Germany’s leadership had been faced with mounting pressure from businesses demanding a return to normality. However, Merkel made it clear that there would be conditions attached to the latest decision, and that both officials and citizens alike will need to act responsibly.
“We must take care that things don’t slip out of our hands, and I have a good feeling because we agreed on this emergency mechanism today,” she said. “We are not just saying what we are opening, but also that if something happens locally we won’t wait until it has spread through the whole republic.”
State authorities have the final say
Under Germany’s federal system, state authorities are responsible for loosening or reimposing lockdown measures. This has led to significant variations in how restrictions have been implemented, with some states being stricter than others.
With the new reopening plan, regional authorities agreed to reimpose measures for any county that reports 50 new cases for every 100,000 people within a week. Those restrictions can be applied either to a facility – such as a nursing home or factory – if the outbreak is concentrated there, or to a whole area.
The aim, according to Merkel, is to avoid having to reimpose a nationwide shutdown.
Clusters of cases in German states
In North Rhine-Westphalia, Germany’s most populous state, the regional government said that there had been an increase in cases at a slaughterhouse in the district of Coesfeld. A total of 150 among the facility’s 1,200 employees tested positive for the virus. According to local officials, the outbreak meant that the district would have to delay the state’s planned May 11 reopening of restaurants, tourist spots, fitness clubs and larger shops by one week. Citizens would also have to continue social distancing. (Related: Almost 900 workers test positive for coronavirus at Tyson’s meatpacking plant in Indiana.)
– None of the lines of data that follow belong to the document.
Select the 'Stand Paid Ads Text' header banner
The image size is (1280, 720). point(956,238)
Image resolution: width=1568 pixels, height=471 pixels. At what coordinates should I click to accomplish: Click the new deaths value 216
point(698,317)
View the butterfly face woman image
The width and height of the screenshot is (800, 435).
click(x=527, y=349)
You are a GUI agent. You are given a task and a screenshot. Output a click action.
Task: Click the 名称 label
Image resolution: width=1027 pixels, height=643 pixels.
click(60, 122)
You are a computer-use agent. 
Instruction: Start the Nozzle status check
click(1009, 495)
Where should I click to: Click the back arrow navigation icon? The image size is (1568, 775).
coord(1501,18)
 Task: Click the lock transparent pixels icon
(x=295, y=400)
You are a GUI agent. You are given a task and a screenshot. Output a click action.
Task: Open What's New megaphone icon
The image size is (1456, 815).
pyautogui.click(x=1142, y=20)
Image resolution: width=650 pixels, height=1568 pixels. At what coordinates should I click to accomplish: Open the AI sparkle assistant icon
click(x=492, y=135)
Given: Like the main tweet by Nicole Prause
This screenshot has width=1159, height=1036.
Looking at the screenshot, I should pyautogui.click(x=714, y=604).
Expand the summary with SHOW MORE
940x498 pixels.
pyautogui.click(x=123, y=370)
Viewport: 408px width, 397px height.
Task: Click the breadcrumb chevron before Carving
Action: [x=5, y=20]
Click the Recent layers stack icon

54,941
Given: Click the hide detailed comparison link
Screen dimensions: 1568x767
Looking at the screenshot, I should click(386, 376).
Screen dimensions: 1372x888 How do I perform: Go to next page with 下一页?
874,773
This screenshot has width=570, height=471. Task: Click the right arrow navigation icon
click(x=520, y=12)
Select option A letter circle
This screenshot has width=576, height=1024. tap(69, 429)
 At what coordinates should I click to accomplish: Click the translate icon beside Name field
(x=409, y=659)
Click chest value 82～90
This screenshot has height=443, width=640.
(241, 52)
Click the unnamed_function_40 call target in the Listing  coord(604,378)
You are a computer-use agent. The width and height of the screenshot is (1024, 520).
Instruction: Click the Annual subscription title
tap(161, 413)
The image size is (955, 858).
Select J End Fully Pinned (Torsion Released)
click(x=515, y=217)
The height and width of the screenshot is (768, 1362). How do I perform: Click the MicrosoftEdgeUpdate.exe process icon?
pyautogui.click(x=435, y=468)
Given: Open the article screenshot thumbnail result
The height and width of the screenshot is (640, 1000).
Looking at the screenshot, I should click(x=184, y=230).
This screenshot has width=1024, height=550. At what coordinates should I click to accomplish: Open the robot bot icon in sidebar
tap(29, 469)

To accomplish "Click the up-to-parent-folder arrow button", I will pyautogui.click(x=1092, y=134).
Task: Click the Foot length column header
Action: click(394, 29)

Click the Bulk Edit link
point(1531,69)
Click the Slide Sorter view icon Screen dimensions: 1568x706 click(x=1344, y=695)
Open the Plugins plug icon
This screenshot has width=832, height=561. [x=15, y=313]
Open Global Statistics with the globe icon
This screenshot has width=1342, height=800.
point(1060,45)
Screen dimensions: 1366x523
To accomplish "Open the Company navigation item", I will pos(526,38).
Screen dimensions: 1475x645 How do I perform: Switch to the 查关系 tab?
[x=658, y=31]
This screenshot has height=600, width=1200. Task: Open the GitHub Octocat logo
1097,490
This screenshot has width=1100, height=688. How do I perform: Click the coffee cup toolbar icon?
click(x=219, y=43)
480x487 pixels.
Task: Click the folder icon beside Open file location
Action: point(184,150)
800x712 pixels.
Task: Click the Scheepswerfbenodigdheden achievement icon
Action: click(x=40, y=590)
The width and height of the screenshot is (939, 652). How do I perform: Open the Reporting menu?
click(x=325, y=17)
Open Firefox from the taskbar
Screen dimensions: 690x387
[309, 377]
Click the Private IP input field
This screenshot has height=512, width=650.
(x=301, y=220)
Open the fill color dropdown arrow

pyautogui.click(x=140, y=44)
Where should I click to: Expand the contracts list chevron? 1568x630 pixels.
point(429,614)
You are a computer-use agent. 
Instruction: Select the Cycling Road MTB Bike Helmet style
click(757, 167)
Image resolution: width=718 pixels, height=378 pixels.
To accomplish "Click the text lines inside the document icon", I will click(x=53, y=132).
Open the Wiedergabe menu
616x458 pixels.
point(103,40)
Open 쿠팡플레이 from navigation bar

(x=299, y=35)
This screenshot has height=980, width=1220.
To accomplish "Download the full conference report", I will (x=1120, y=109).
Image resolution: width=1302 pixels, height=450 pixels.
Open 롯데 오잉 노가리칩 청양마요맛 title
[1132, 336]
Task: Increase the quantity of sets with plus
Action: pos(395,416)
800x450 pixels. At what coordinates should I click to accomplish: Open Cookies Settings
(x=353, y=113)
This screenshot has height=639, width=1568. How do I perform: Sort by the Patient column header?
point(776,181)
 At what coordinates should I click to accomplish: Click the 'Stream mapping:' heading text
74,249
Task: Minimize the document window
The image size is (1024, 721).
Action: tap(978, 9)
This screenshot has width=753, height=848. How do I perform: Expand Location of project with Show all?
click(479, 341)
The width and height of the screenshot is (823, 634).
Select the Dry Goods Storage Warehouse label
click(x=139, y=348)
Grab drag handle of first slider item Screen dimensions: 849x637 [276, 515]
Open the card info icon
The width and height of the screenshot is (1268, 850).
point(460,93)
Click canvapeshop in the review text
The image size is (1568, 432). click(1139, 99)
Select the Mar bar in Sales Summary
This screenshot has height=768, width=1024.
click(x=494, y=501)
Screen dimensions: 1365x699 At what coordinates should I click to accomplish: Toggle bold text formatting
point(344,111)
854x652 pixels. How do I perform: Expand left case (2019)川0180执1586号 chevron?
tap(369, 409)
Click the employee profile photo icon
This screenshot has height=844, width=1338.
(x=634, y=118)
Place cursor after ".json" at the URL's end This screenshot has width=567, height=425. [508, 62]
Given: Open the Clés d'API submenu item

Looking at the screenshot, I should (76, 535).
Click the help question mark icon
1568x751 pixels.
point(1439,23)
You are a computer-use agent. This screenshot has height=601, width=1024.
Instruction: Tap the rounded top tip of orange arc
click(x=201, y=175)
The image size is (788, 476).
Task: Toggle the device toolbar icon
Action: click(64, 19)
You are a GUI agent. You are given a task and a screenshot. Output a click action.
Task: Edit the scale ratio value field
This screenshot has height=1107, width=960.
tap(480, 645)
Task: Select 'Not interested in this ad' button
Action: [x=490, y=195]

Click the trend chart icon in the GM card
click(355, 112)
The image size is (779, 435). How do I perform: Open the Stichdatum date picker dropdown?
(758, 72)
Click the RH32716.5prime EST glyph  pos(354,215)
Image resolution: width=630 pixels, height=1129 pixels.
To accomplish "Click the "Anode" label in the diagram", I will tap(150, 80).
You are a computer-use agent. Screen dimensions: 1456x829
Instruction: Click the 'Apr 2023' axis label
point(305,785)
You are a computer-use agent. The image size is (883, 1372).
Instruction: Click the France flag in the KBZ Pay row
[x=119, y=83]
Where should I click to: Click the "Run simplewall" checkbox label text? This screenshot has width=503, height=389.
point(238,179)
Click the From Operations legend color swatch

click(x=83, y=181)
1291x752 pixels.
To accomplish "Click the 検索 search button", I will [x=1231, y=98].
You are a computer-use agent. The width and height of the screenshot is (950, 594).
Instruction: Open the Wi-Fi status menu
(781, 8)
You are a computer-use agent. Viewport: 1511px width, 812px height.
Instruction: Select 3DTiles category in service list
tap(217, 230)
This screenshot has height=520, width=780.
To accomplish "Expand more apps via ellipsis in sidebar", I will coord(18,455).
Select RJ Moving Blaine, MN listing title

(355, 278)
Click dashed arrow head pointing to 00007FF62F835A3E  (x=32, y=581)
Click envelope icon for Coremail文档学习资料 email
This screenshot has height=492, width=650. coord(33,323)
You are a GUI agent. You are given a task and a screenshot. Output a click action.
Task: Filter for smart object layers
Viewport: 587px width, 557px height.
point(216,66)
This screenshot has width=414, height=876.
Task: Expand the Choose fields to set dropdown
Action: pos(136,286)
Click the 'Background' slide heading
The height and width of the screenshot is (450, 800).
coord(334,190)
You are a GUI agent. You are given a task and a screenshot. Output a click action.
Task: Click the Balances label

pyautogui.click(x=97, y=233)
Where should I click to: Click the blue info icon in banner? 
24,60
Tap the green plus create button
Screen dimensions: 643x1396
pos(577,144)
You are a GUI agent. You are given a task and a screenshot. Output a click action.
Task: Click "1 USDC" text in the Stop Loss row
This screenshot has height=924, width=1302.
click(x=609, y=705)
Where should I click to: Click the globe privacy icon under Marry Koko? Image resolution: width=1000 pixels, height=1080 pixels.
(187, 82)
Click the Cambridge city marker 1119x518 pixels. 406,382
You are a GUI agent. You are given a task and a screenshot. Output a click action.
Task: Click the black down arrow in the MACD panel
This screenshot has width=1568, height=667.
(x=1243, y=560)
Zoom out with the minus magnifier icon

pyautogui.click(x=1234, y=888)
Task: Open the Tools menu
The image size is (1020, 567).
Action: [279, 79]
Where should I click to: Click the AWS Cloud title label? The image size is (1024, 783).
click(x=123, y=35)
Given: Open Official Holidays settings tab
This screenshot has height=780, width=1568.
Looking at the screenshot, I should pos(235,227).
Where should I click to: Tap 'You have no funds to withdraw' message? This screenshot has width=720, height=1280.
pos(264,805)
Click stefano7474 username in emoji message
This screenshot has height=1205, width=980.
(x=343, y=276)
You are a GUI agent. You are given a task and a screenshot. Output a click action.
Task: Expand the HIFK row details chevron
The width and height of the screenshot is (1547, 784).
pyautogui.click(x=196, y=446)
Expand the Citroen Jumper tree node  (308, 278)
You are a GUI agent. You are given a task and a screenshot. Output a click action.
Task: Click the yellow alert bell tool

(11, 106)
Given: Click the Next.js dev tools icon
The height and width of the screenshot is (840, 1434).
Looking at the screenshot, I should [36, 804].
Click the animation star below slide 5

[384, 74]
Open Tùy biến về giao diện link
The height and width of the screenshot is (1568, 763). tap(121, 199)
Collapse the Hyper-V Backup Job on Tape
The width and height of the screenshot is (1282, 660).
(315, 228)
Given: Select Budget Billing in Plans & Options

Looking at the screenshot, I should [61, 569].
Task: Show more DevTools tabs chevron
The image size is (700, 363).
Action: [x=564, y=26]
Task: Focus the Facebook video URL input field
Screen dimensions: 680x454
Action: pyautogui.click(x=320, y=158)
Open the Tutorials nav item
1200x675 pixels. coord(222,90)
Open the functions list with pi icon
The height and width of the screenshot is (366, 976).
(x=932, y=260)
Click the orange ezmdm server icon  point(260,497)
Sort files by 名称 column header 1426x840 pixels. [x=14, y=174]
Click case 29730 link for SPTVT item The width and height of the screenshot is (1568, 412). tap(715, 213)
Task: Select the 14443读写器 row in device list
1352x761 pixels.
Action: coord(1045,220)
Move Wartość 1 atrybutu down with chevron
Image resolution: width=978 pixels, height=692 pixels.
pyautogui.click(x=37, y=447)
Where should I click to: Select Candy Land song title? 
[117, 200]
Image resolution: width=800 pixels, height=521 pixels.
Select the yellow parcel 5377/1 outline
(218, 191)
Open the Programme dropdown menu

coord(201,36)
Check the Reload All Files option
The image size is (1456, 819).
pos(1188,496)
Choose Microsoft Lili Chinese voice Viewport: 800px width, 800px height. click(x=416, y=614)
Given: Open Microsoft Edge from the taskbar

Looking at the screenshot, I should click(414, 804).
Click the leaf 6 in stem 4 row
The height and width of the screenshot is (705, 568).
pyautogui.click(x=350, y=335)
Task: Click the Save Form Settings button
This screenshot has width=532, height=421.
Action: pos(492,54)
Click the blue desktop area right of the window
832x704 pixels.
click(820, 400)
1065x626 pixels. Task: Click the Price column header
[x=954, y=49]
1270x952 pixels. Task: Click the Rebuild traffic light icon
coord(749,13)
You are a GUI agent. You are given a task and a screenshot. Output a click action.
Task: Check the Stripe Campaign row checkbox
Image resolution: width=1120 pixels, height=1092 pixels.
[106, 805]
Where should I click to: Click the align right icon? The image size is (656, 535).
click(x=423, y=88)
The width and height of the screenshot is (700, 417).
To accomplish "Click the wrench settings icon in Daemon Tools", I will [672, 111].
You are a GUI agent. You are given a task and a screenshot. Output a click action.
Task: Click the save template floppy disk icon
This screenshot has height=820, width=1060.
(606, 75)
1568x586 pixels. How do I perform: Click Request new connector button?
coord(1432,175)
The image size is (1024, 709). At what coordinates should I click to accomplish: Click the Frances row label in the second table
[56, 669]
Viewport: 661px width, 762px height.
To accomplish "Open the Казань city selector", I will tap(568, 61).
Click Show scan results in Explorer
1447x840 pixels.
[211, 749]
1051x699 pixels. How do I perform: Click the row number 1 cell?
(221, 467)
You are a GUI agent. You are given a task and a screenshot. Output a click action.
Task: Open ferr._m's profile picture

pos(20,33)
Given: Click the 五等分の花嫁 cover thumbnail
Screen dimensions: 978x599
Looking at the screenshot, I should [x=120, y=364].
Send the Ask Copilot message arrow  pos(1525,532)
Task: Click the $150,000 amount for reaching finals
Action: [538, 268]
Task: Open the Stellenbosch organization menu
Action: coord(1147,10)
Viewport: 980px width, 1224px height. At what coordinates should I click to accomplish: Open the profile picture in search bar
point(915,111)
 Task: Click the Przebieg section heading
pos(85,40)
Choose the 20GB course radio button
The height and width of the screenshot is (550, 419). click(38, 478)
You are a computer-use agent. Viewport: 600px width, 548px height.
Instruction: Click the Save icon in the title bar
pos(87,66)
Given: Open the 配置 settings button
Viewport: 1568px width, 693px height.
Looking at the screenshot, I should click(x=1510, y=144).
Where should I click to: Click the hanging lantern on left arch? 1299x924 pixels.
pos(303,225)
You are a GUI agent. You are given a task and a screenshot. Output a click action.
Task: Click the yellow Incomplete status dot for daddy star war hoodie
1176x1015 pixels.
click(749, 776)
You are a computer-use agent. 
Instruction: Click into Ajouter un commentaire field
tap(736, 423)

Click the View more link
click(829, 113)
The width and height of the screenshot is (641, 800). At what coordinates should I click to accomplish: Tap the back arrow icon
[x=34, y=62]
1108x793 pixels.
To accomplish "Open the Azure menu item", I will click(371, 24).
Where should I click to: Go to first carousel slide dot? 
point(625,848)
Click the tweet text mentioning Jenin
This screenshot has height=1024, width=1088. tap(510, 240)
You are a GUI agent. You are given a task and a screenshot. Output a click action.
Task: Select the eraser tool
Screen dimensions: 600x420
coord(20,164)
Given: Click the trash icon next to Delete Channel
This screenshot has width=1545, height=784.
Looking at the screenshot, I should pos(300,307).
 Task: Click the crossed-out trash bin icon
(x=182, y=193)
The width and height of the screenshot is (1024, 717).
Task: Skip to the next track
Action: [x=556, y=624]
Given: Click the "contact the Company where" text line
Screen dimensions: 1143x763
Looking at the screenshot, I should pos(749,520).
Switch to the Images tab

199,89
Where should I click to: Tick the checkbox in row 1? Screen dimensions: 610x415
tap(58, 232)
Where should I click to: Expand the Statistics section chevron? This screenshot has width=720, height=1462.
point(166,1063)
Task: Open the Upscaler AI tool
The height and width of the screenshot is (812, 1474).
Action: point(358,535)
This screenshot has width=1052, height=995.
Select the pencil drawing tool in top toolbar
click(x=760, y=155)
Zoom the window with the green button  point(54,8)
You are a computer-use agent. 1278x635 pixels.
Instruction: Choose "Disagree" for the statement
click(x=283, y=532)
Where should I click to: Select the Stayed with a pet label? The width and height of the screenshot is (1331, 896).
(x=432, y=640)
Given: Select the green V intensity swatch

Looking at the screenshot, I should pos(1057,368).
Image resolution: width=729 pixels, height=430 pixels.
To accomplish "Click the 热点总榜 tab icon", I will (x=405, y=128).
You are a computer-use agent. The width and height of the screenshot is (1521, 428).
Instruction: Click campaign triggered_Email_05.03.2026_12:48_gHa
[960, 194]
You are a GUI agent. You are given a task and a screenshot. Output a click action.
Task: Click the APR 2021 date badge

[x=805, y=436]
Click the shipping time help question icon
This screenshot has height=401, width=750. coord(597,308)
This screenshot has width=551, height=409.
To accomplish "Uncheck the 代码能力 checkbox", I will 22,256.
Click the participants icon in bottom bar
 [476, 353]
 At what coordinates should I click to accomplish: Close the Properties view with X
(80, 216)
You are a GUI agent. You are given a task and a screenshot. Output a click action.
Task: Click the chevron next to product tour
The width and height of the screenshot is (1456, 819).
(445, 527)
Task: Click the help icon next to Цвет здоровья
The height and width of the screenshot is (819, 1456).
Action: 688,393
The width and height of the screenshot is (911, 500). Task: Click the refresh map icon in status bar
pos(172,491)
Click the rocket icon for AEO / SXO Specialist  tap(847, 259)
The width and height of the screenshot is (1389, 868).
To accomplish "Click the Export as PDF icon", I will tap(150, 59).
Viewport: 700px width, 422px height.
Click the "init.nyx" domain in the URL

Karl-Josef Laumann, North Rhine-Westphalia’s health minister, confirmed that the threshold for reimposing restrictions had been breached in Coesfeld. He stated that the slaughterhouse cluster pushed the infection rate up to 61 infections per 100,000 residents.
Laumann has since ordered the temporary closure of the slaughterhouse and said that employees at all of the state’s meat processing plants would now undergo testing for COVID-19.
The northern state of Schleswig-Holstein also saw a similar slaughterhouse outbreak of the coronavirus. This outbreak pushed the district of Steinburg over the threshold. However, it was not immediately clear what action local authorities would take.
Meanwhile, the eastern state of Thuringia recorded more than 80 infections per 100,000 people in the district of Griez over the past week. The cases centered mainly around residents and employees of six care homes and a geriatrics hospital.
The Thuringian government will be holding crisis talks early next week to figure out how to proceed with the planned loosening of stay-at-home measures in the hotspot.
“To be clear: We’re not going to put the entire district in quarantine,” said Martina Schweinsburg, Greiz’s chief administrator. She further stressed that just two small towns were particularly affected.